Transformer-Based Wildlife Species Classification from Daily Movement Trajectories

Inferring the identity of wildlife species from daily movement data alone is a challenging task. We train sequence models on large-scale, 7-species GPS trajectories from the Movebank platform. Trajectories models are evaluated using a protocol in which entire telemetry studies or regions are heldout during testing. We compare Transformer-based sequence models to LSTM, CNN, and Temporal Convolutional Networks, and find that Transformers consistently achieve higher balanced accuracy with gains of approximately 8 to 22 percentage points, depending on the species and experimental setting. In an elephant binary classification task with 1-hour resolution, the Transformer achieves a balanced accuracy of 0.83 and an AUC of 0.92, substantially outperforming all baseline models. We examine, under data-limited conditions, feature representations by analyzing the differences between a basic displacement-based encoding and an expanded range of movement descriptors that include speed, direction, and turning behavior.
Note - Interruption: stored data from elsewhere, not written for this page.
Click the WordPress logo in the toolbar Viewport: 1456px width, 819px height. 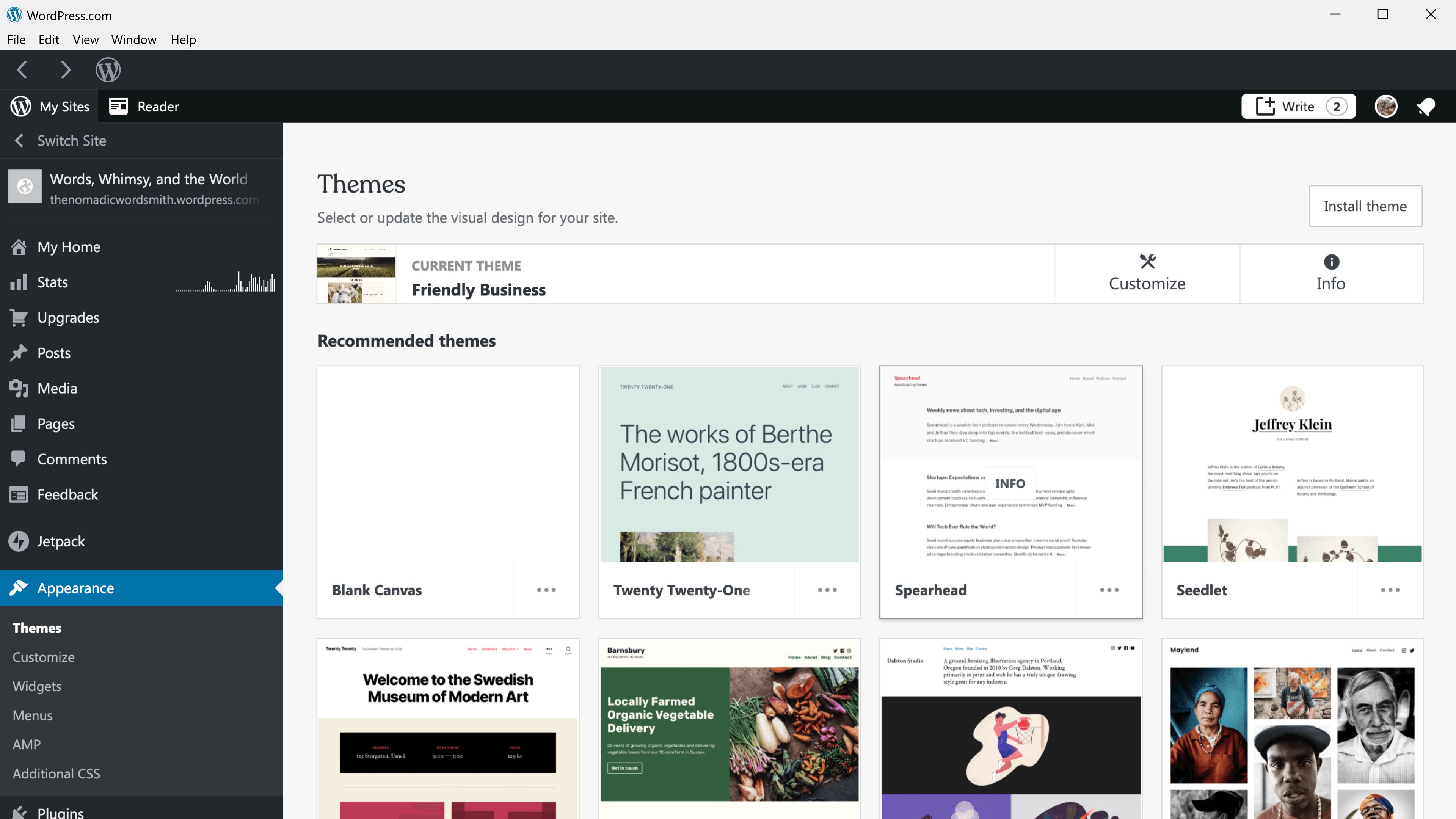(108, 69)
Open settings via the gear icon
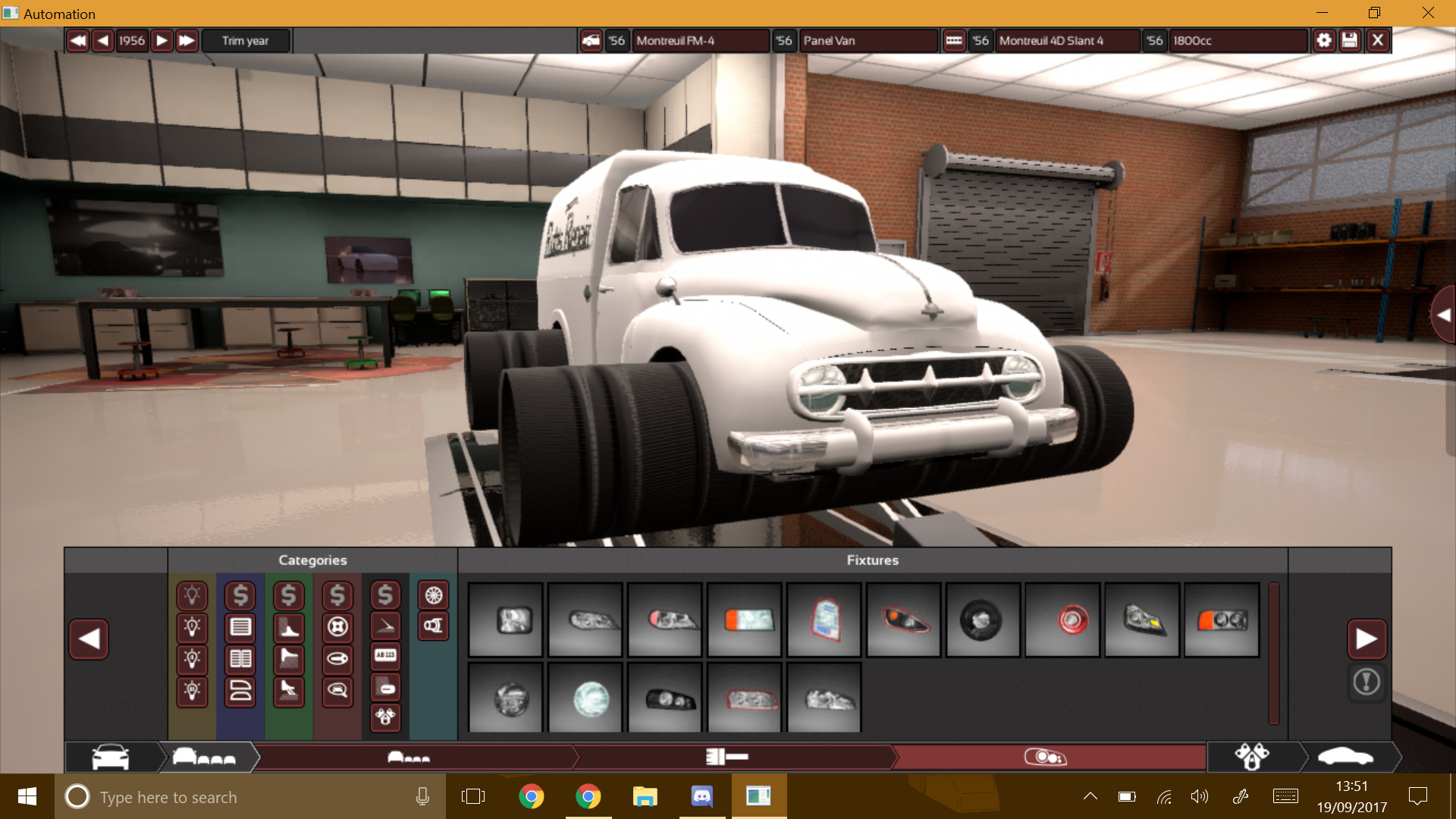This screenshot has width=1456, height=819. coord(1324,41)
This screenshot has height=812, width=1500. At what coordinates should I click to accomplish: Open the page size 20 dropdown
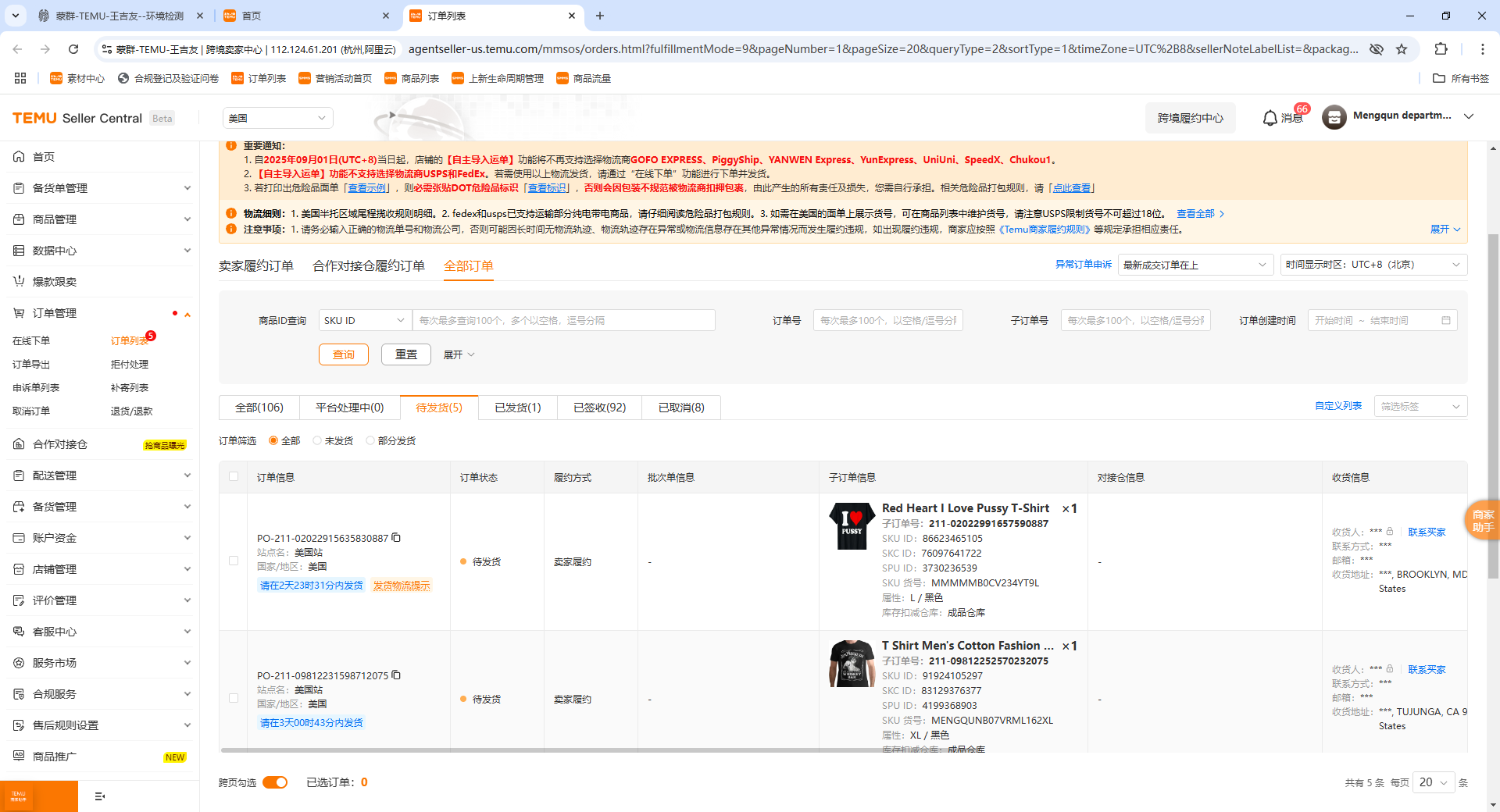point(1433,782)
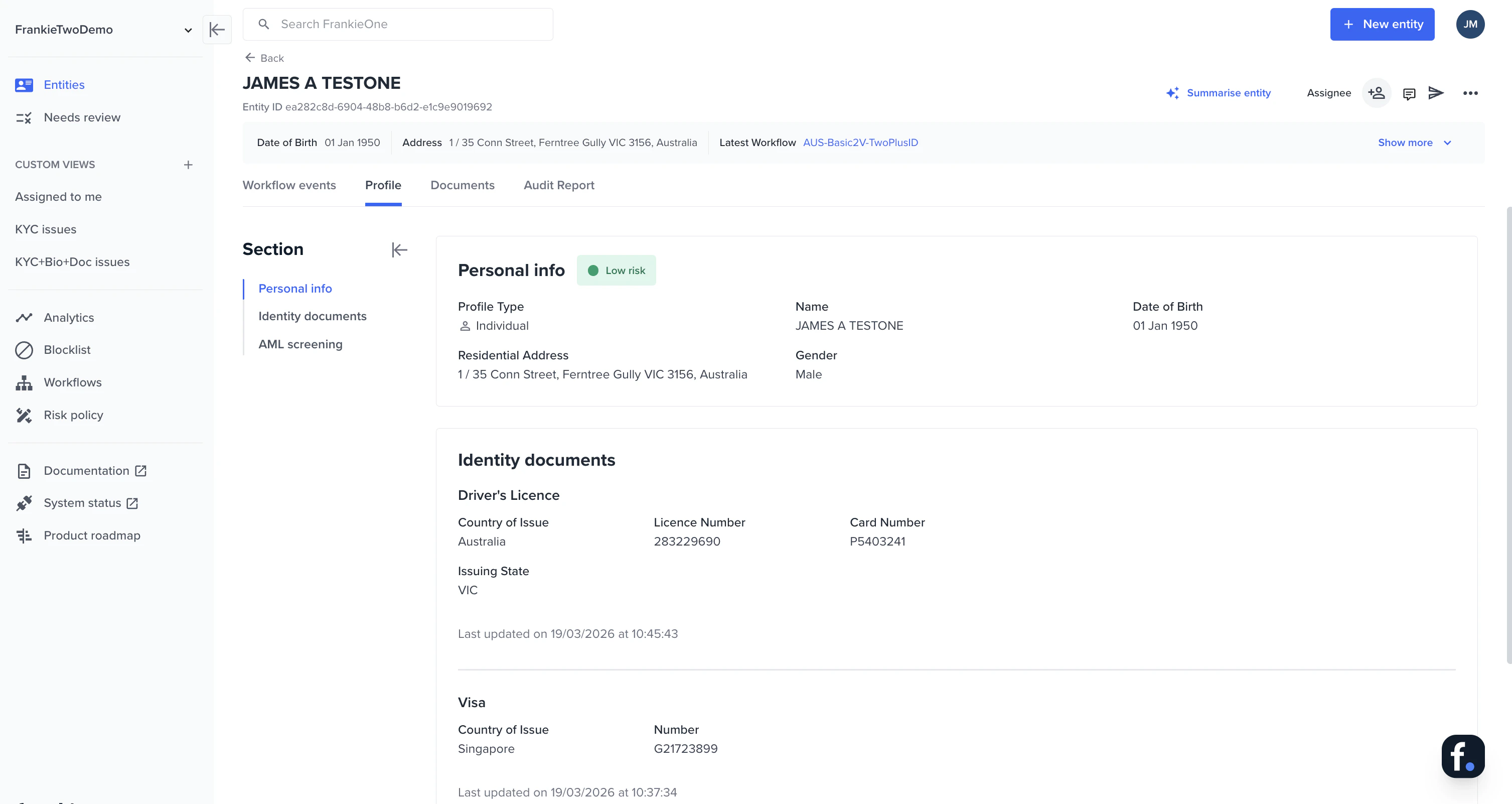The width and height of the screenshot is (1512, 804).
Task: Go Back using the arrow link
Action: pos(264,58)
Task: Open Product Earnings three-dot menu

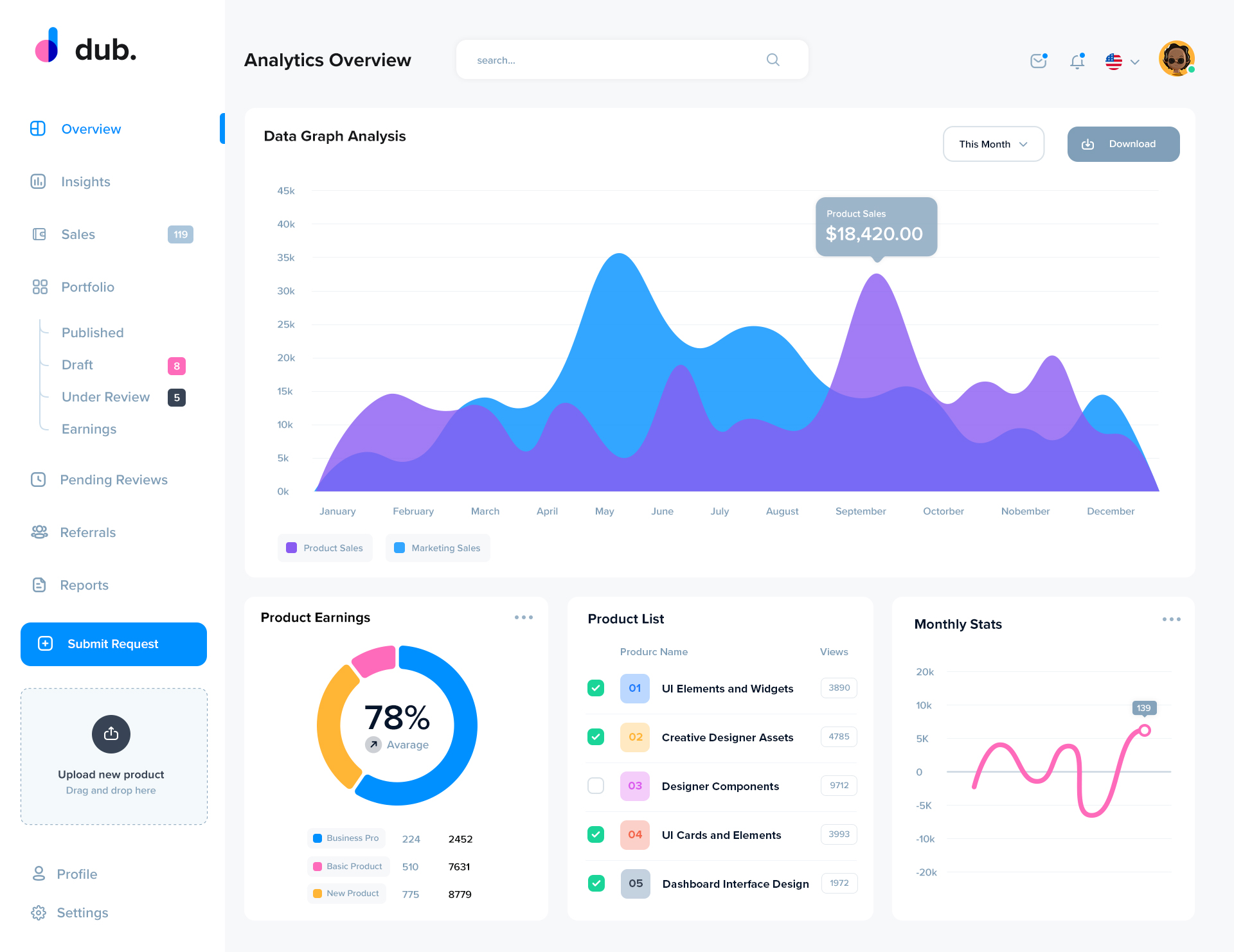Action: pos(523,617)
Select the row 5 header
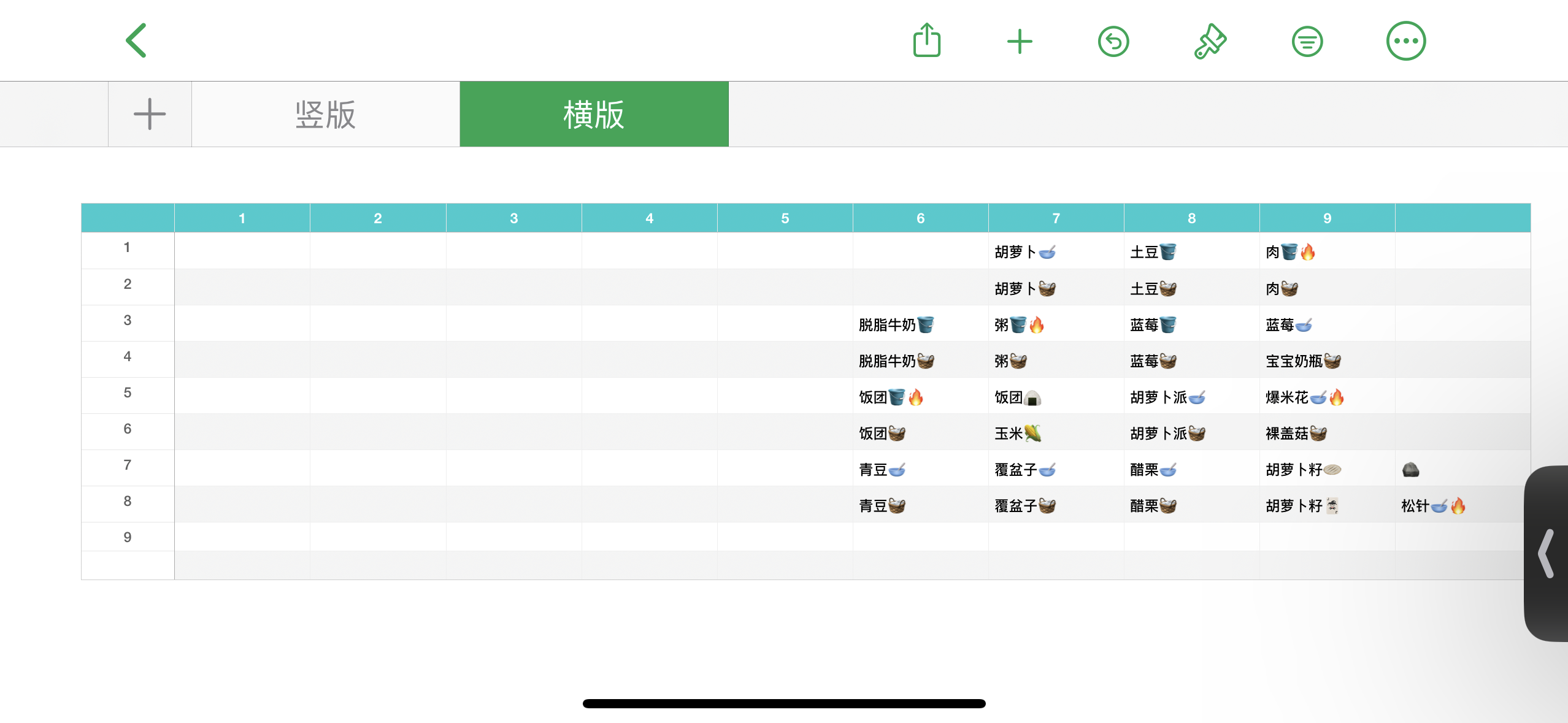Screen dimensions: 1568x723 (128, 392)
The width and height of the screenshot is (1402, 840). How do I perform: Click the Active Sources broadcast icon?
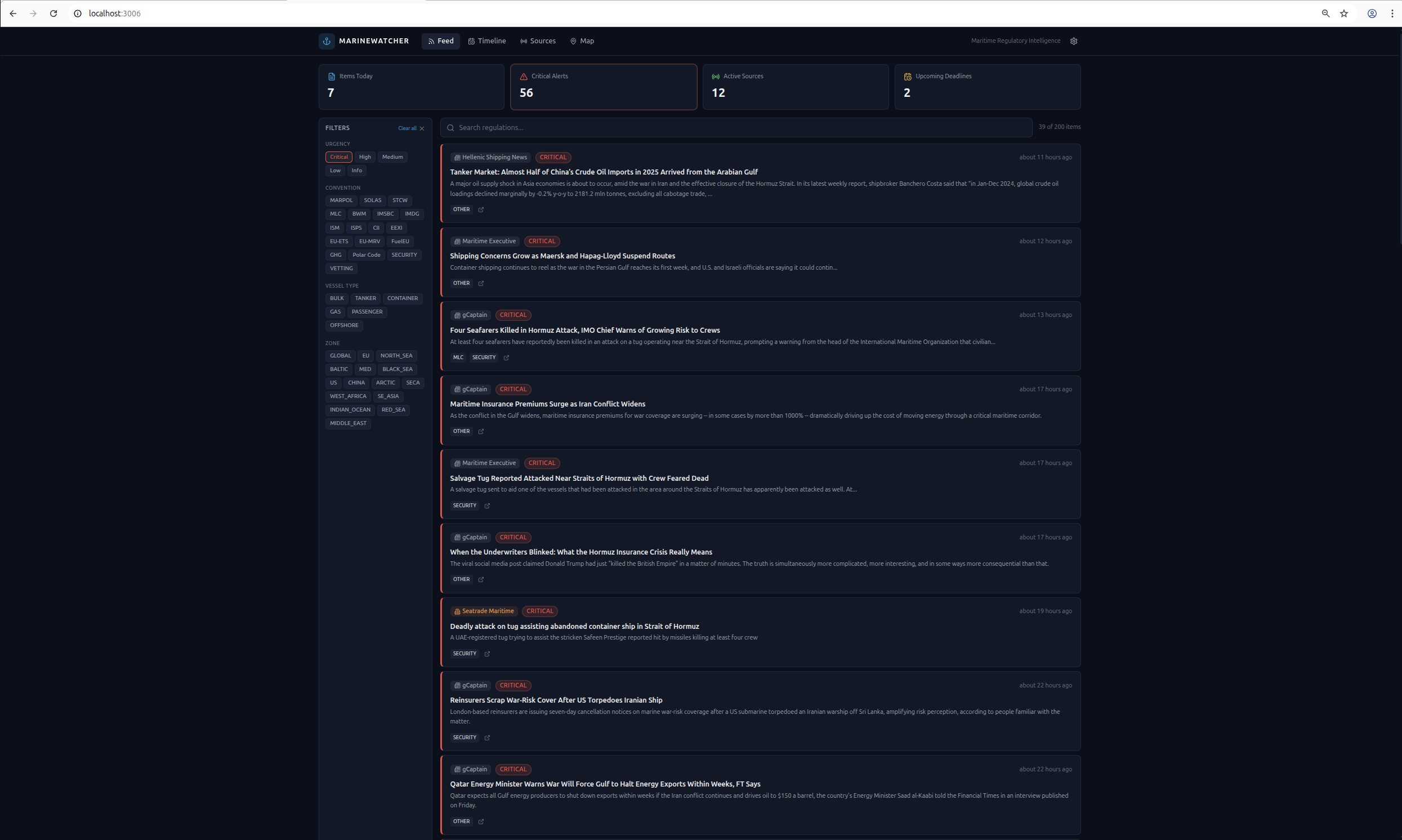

With feature augmentation, we see clear performance gains, especially for underrepresented and sparsely represented species, such as large carnivores, lions, and Zebras. Finally, experiments comparing 1-hour and 30-minutetemporal resolutions show that while finer sampling can capture short-term movement patterns for some species, a unified 1-hour resolution yields more promising performance across studies by reducing missing data and ensuring consistent temporal coverage.